609-Analysis of Cracks Resulting From Thermite Welding of Cathodic Protection

609.1

Analysis of Cracks Resulting from Thermite Welding of Cathodic

Protection

Marjan Suban, Simon Božič, Andrej Zajec, Robert Cvelbar, Borut Bundara Institute of Metal Constructions

Mencingerjeva 7, SI-1000 Ljubljana, Slovenia

[email protected], [email protected], [email protected], [email protected],

[email protected]

ABSTRACT

Various steel pipes that are exposed to corrosion, are protected with the cathodic

protection where thermite welding of a copper conductor on a steel pipe is used. During the

welding process and due to the nature of it, steel in the solid state comes in a contact with

liquid copper. Contact of steel with liquid metal in some cases cause phenomenon known as

the liquid-metal embrittlement or LME. Phenomenon was previously studied in cases such as

soldering, but for thermite welding no records were found in accessible literature. The

purpose of this paper is to draw attention to some irregularities and consequences arising from

it, which in this type of welding can occur. At the end of article some measures to reduce

these risks are given.

1 INTRODUCTION

To prevent corrosion of the material several methods by which the material may be

protected are used in practice. One of these methods is the cathodic protection, which is

commonly used to protect steel, water or fuel pipelines and storage tanks, steel pier piles,

water-based vessels including yachts and powerboats, offshore oil platforms and onshore oil

well casings.

There are two types of cathodic protection: passive protection with active (sacrificial)

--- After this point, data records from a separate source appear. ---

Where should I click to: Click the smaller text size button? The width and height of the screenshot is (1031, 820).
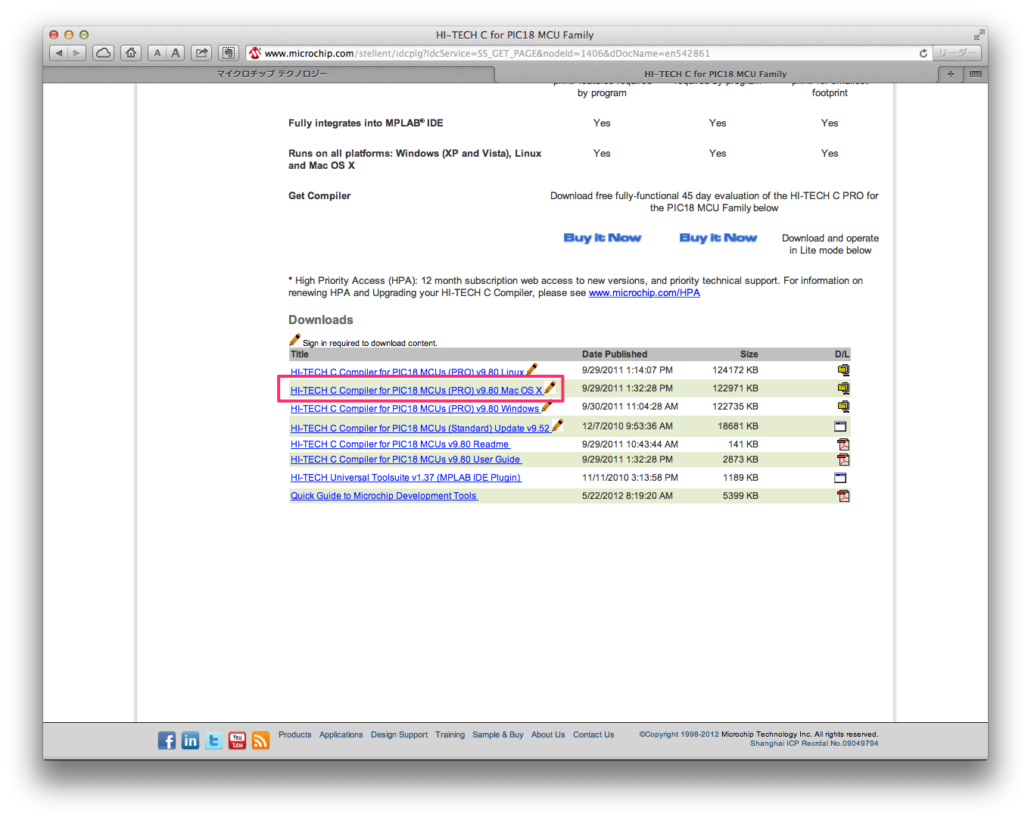(157, 53)
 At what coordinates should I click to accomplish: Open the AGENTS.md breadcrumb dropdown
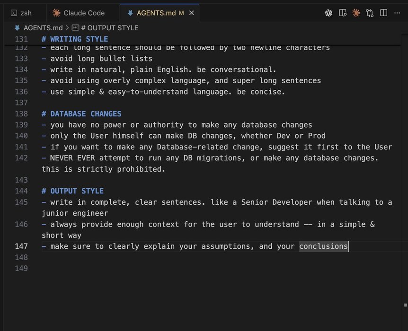pyautogui.click(x=43, y=28)
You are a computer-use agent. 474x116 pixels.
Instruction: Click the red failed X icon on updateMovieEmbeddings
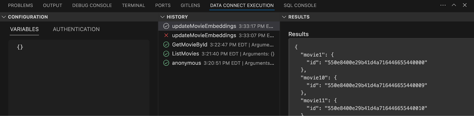pyautogui.click(x=166, y=35)
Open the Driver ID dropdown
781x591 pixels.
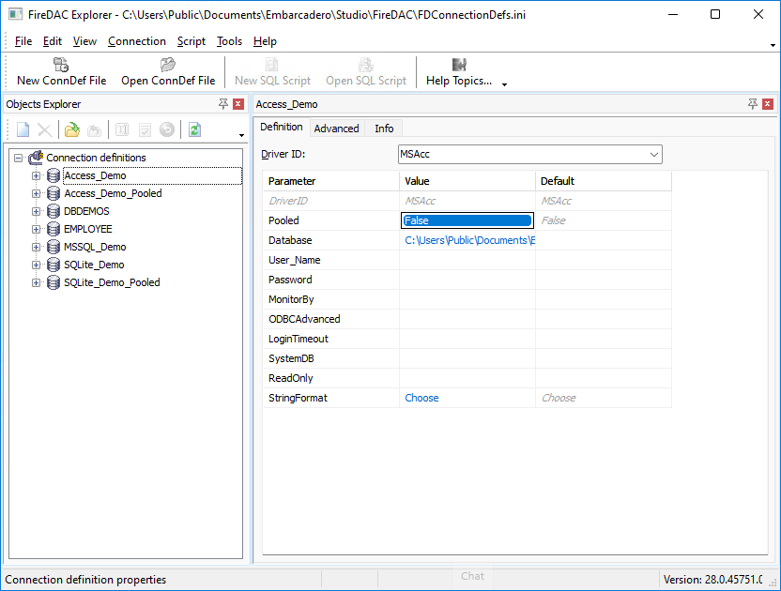[x=653, y=155]
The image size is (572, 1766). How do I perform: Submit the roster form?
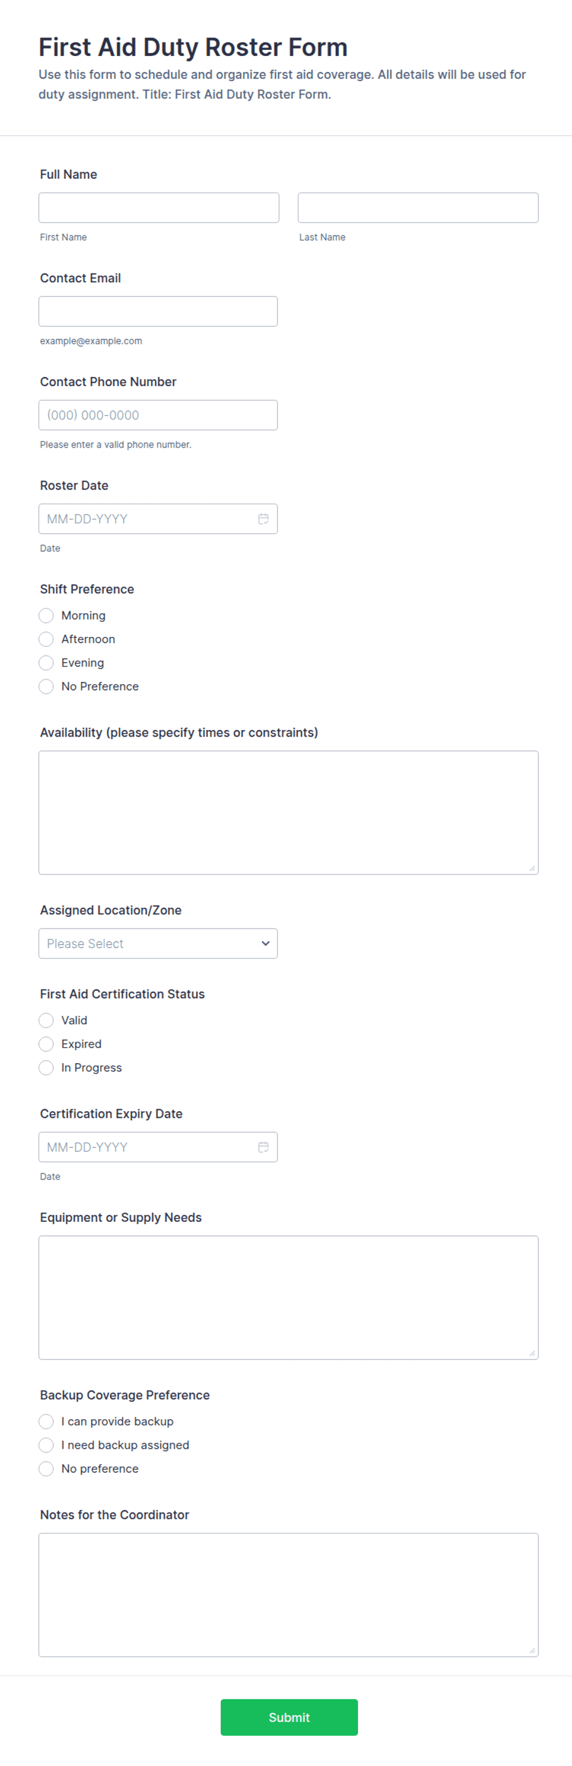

anode and protection with an external source of direct electrical current. Cathodic protection

with active (sacrificial) anode is more simple and requires the use of an anode material (Mg or

Zn anode), which protects the cathode (in our case steel). One of the methods to connect

cathode with the anode is thermite welding of the connecting copper wires to the cathode.

In order to determine the potential impact of thermite welding of Cu wires on the steel,

we performed a series of tests of this type of welding. Test data collected during a study of

welding procedure on nuclear power plant construction projects (pipeline of SW system) are

presented and evaluated. These data lead to an important hypothesis that solely visual

inspection is not sufficient because it does not enable identification of some crucial

procedural deficiencies. Therefore, inspection has to be extended by implementation of some

other methods like macro- and microscopic examination of weld cross-section that enable

detection and identification of some material defects, which can lead to failure.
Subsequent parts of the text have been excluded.